Samuel Fosso, polaroid di un dandy
Intervista L’identità panafricana ricreata negli autoritratti di una grande mostra parigina
Intervista L’identità panafricana ricreata negli autoritratti di una grande mostra parigina
Posa senza trucco, Samuel Fosso (Kumba, Camerun 1962, vive e lavora tra la Nigeria e la Francia), nei 666 autoritratti che ha realizzato con la polaroid. SIXSIXSIX (2015) è un’opera monumentale che indaga le metamorfosi dell’io, lasciando affiorare una gamma di emozioni che oscillano dalla gioia al dolore, dalla paura alla follia. Acquisita dal Musée du quai Branly – Jacques Chirac (nelle cui collezioni si trovano anche le serie Le rêve den mon grand-père e African Spirits) è un’opera che rappresenta anche il punto d’arrivo della retrospettiva Samuel Fosso, curata da Clothilde Morette alla MEP- Maison Européenne de la Photographie di Parigi (fino al 13 marzo 2022), che il fotografo africano ha voluto dedicare al compianto Okwui Enwezor.
Un percorso cronologico che inizia con le foto di studio a Bangui (lo Studio National il cui motto era «sarete eleganti, belli, raffinati e riconoscibili») dove Fosso iniziò a fotografare a 13 anni.
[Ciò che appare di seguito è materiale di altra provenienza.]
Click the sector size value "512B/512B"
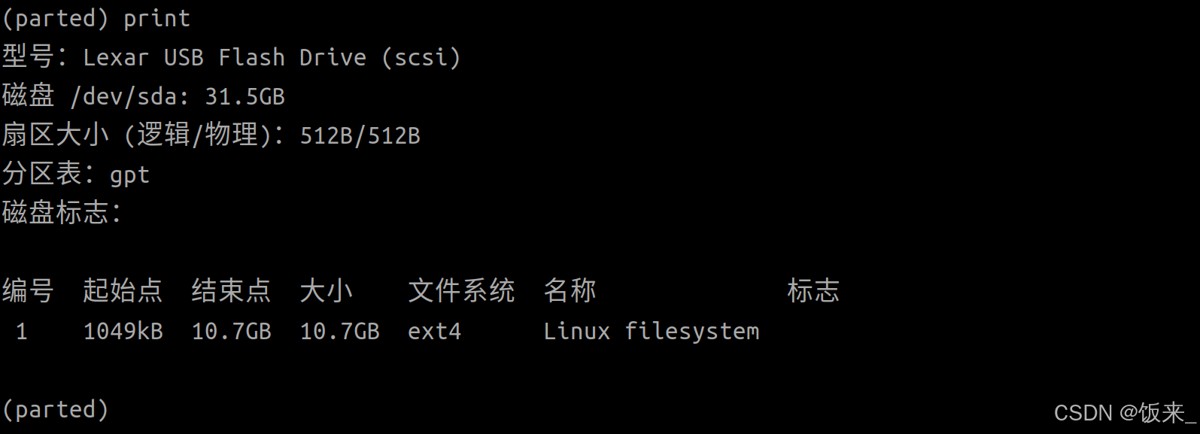The height and width of the screenshot is (434, 1200). 360,135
La maggior parte delle foto d’archivio è andata distrutta durante la guerra civile, nel 2013, ma un’intera parete riproduce i ritratti di bambini, famiglie, coppie, amici di cui sono stati ritrovati i negativi in strada, fuori dal suo studio, sparpagliati tra polvere e detriti. L’identità, fin dagli esordi, rimane un tema costante della ricerca di Samuel Fosso, anche quando sconfina nella moda, come nella serie Tati (1997) con Le Chef (celui qui a vendu l’Afrique aux colons) dove interpreta un anticonvenzionale capo villaggio (una foto di grande forza espressiva che è anche la copertina del catalogo della mostra Africa Remix) o in La Femme américaine libérée des années 70, dove rende omaggio alla forza delle donne afroamericane.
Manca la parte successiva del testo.